| Exercise brief |
Give back all the data below exactly as it is shown.

----

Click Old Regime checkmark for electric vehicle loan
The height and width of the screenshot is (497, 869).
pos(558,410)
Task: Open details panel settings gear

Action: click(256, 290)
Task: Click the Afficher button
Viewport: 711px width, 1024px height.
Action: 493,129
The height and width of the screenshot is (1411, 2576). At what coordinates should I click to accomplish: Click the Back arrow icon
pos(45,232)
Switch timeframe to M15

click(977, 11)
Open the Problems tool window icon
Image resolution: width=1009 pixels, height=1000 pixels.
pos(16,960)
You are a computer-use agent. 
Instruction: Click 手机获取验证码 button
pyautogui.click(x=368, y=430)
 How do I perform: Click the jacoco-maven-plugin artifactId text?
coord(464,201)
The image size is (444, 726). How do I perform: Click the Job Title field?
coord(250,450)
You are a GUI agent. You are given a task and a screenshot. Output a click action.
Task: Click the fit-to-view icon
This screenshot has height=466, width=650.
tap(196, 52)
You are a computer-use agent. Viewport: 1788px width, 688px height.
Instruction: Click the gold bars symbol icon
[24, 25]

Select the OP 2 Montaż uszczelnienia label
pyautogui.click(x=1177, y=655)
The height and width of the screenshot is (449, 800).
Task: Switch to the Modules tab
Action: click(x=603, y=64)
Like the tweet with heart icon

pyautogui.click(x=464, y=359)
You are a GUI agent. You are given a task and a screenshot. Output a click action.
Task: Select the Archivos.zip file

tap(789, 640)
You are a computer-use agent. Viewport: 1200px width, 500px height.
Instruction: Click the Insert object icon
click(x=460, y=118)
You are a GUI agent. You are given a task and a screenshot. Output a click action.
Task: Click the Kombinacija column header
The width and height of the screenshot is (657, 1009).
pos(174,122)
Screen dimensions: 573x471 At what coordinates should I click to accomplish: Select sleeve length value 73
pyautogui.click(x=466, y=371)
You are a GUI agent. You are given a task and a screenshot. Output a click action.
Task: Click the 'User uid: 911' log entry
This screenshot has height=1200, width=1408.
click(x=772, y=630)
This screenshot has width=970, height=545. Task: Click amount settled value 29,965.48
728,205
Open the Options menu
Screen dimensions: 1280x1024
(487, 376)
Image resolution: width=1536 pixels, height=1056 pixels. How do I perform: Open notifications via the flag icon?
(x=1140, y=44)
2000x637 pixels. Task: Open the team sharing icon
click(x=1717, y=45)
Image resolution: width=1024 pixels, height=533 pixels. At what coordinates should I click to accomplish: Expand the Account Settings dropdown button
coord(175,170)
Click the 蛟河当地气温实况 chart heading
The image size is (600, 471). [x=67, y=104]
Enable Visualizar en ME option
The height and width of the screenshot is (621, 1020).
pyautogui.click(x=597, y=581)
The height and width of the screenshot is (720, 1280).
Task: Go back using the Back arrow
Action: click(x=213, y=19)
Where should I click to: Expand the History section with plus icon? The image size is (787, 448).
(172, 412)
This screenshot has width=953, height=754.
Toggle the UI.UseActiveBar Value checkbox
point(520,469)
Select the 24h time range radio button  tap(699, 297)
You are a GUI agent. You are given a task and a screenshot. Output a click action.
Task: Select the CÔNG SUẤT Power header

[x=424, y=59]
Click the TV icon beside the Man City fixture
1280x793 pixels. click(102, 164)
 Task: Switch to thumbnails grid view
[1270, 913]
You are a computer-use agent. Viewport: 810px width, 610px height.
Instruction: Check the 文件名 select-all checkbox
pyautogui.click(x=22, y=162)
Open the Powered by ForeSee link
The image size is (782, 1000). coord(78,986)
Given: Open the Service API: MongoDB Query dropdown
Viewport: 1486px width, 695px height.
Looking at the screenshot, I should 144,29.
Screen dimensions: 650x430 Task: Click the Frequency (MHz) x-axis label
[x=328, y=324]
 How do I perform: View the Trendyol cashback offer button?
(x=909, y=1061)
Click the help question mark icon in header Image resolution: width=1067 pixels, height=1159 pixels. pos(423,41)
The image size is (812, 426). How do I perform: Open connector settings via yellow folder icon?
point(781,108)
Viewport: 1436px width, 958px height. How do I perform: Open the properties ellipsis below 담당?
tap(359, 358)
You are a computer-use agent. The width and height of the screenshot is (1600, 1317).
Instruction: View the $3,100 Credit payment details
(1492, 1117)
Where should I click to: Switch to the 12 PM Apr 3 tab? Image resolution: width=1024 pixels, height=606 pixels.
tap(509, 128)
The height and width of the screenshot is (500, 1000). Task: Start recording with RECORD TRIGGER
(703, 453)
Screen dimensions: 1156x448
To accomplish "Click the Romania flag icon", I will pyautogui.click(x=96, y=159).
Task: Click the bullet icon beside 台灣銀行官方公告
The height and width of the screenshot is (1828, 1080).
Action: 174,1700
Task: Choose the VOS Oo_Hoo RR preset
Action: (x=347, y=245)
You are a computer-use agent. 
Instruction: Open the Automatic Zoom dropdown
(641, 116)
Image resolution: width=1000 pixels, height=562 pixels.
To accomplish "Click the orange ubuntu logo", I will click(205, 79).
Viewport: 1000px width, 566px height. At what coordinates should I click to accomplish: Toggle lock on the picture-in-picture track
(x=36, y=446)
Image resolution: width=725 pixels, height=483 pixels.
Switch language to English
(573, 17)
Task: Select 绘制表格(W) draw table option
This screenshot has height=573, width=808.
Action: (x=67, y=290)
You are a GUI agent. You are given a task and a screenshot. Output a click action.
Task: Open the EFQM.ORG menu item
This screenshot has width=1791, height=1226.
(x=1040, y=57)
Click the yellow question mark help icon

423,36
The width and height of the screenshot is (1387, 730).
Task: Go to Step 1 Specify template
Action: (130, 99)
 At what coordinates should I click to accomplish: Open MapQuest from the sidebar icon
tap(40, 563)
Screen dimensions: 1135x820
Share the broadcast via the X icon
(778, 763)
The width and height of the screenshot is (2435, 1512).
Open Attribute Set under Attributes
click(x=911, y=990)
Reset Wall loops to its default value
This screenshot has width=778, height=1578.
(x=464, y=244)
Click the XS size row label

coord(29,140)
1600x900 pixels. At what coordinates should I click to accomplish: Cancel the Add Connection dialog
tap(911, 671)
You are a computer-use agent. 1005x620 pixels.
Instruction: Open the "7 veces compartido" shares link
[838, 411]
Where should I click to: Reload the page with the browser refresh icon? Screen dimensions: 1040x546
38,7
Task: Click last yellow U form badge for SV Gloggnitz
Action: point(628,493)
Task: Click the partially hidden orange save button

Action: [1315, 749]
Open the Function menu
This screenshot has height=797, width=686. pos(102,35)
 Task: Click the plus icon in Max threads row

----

| Solution for this exercise |
Click Old Regime checkmark for electric vehicle loan
The height and width of the screenshot is (497, 869).
pos(558,410)
Task: Open details panel settings gear

Action: click(256, 290)
Task: Click the Afficher button
Viewport: 711px width, 1024px height.
Action: 493,129
The height and width of the screenshot is (1411, 2576). At what coordinates should I click to accomplish: Click the Back arrow icon
pos(45,232)
Switch timeframe to M15

click(977, 11)
Open the Problems tool window icon
Image resolution: width=1009 pixels, height=1000 pixels.
pos(16,960)
You are a computer-use agent. 
Instruction: Click 手机获取验证码 button
pyautogui.click(x=368, y=430)
 How do I perform: Click the jacoco-maven-plugin artifactId text?
coord(464,201)
The image size is (444, 726). How do I perform: Click the Job Title field?
coord(250,450)
You are a GUI agent. You are given a task and a screenshot. Output a click action.
Task: Click the fit-to-view icon
This screenshot has height=466, width=650.
tap(196, 52)
You are a computer-use agent. Viewport: 1788px width, 688px height.
Instruction: Click the gold bars symbol icon
[24, 25]

Select the OP 2 Montaż uszczelnienia label
pyautogui.click(x=1177, y=655)
The height and width of the screenshot is (449, 800).
Task: Switch to the Modules tab
Action: click(x=603, y=64)
Like the tweet with heart icon

pyautogui.click(x=464, y=359)
You are a GUI agent. You are given a task and a screenshot. Output a click action.
Task: Select the Archivos.zip file

tap(789, 640)
You are a computer-use agent. Viewport: 1200px width, 500px height.
Instruction: Click the Insert object icon
click(x=460, y=118)
You are a GUI agent. You are given a task and a screenshot. Output a click action.
Task: Click the Kombinacija column header
The width and height of the screenshot is (657, 1009).
pos(174,122)
Screen dimensions: 573x471 At what coordinates should I click to accomplish: Select sleeve length value 73
pyautogui.click(x=466, y=371)
You are a GUI agent. You are given a task and a screenshot. Output a click action.
Task: Click the 'User uid: 911' log entry
This screenshot has height=1200, width=1408.
click(x=772, y=630)
This screenshot has width=970, height=545. Task: Click amount settled value 29,965.48
728,205
Open the Options menu
Screen dimensions: 1280x1024
(487, 376)
Image resolution: width=1536 pixels, height=1056 pixels. How do I perform: Open notifications via the flag icon?
(x=1140, y=44)
2000x637 pixels. Task: Open the team sharing icon
click(x=1717, y=45)
Image resolution: width=1024 pixels, height=533 pixels. At what coordinates should I click to accomplish: Expand the Account Settings dropdown button
coord(175,170)
Click the 蛟河当地气温实况 chart heading
The image size is (600, 471). [x=67, y=104]
Enable Visualizar en ME option
The height and width of the screenshot is (621, 1020).
pyautogui.click(x=597, y=581)
The height and width of the screenshot is (720, 1280).
Task: Go back using the Back arrow
Action: click(x=213, y=19)
Where should I click to: Expand the History section with plus icon? The image size is (787, 448).
(172, 412)
This screenshot has width=953, height=754.
Toggle the UI.UseActiveBar Value checkbox
point(520,469)
Select the 24h time range radio button  tap(699, 297)
You are a GUI agent. You are given a task and a screenshot. Output a click action.
Task: Select the CÔNG SUẤT Power header

[x=424, y=59]
Click the TV icon beside the Man City fixture
1280x793 pixels. click(102, 164)
 Task: Switch to thumbnails grid view
[1270, 913]
You are a computer-use agent. Viewport: 810px width, 610px height.
Instruction: Check the 文件名 select-all checkbox
pyautogui.click(x=22, y=162)
Open the Powered by ForeSee link
The image size is (782, 1000). coord(78,986)
Given: Open the Service API: MongoDB Query dropdown
Viewport: 1486px width, 695px height.
Looking at the screenshot, I should 144,29.
Screen dimensions: 650x430 Task: Click the Frequency (MHz) x-axis label
[x=328, y=324]
 How do I perform: View the Trendyol cashback offer button?
(x=909, y=1061)
Click the help question mark icon in header Image resolution: width=1067 pixels, height=1159 pixels. pos(423,41)
The image size is (812, 426). How do I perform: Open connector settings via yellow folder icon?
point(781,108)
Viewport: 1436px width, 958px height. How do I perform: Open the properties ellipsis below 담당?
tap(359, 358)
You are a computer-use agent. The width and height of the screenshot is (1600, 1317).
Instruction: View the $3,100 Credit payment details
(1492, 1117)
Where should I click to: Switch to the 12 PM Apr 3 tab? Image resolution: width=1024 pixels, height=606 pixels.
tap(509, 128)
The height and width of the screenshot is (500, 1000). Task: Start recording with RECORD TRIGGER
(703, 453)
Screen dimensions: 1156x448
To accomplish "Click the Romania flag icon", I will pyautogui.click(x=96, y=159).
Task: Click the bullet icon beside 台灣銀行官方公告
The height and width of the screenshot is (1828, 1080).
Action: 174,1700
Task: Choose the VOS Oo_Hoo RR preset
Action: (x=347, y=245)
You are a computer-use agent. 
Instruction: Open the Automatic Zoom dropdown
(641, 116)
Image resolution: width=1000 pixels, height=562 pixels.
To accomplish "Click the orange ubuntu logo", I will click(205, 79).
Viewport: 1000px width, 566px height. At what coordinates should I click to accomplish: Toggle lock on the picture-in-picture track
(x=36, y=446)
Image resolution: width=725 pixels, height=483 pixels.
Switch language to English
(573, 17)
Task: Select 绘制表格(W) draw table option
This screenshot has height=573, width=808.
Action: (x=67, y=290)
You are a GUI agent. You are given a task and a screenshot. Output a click action.
Task: Open the EFQM.ORG menu item
This screenshot has width=1791, height=1226.
(x=1040, y=57)
Click the yellow question mark help icon

423,36
The width and height of the screenshot is (1387, 730).
Task: Go to Step 1 Specify template
Action: (130, 99)
 At what coordinates should I click to accomplish: Open MapQuest from the sidebar icon
tap(40, 563)
Screen dimensions: 1135x820
Share the broadcast via the X icon
(778, 763)
The width and height of the screenshot is (2435, 1512).
Open Attribute Set under Attributes
click(x=911, y=990)
Reset Wall loops to its default value
This screenshot has width=778, height=1578.
(x=464, y=244)
Click the XS size row label

coord(29,140)
1600x900 pixels. At what coordinates should I click to accomplish: Cancel the Add Connection dialog
tap(911, 671)
You are a computer-use agent. 1005x620 pixels.
Instruction: Open the "7 veces compartido" shares link
[838, 411]
Where should I click to: Reload the page with the browser refresh icon? Screen dimensions: 1040x546
38,7
Task: Click last yellow U form badge for SV Gloggnitz
Action: point(628,493)
Task: Click the partially hidden orange save button

Action: [1315, 749]
Open the Function menu
This screenshot has height=797, width=686. pos(102,35)
 Task: Click the plus icon in Max threads row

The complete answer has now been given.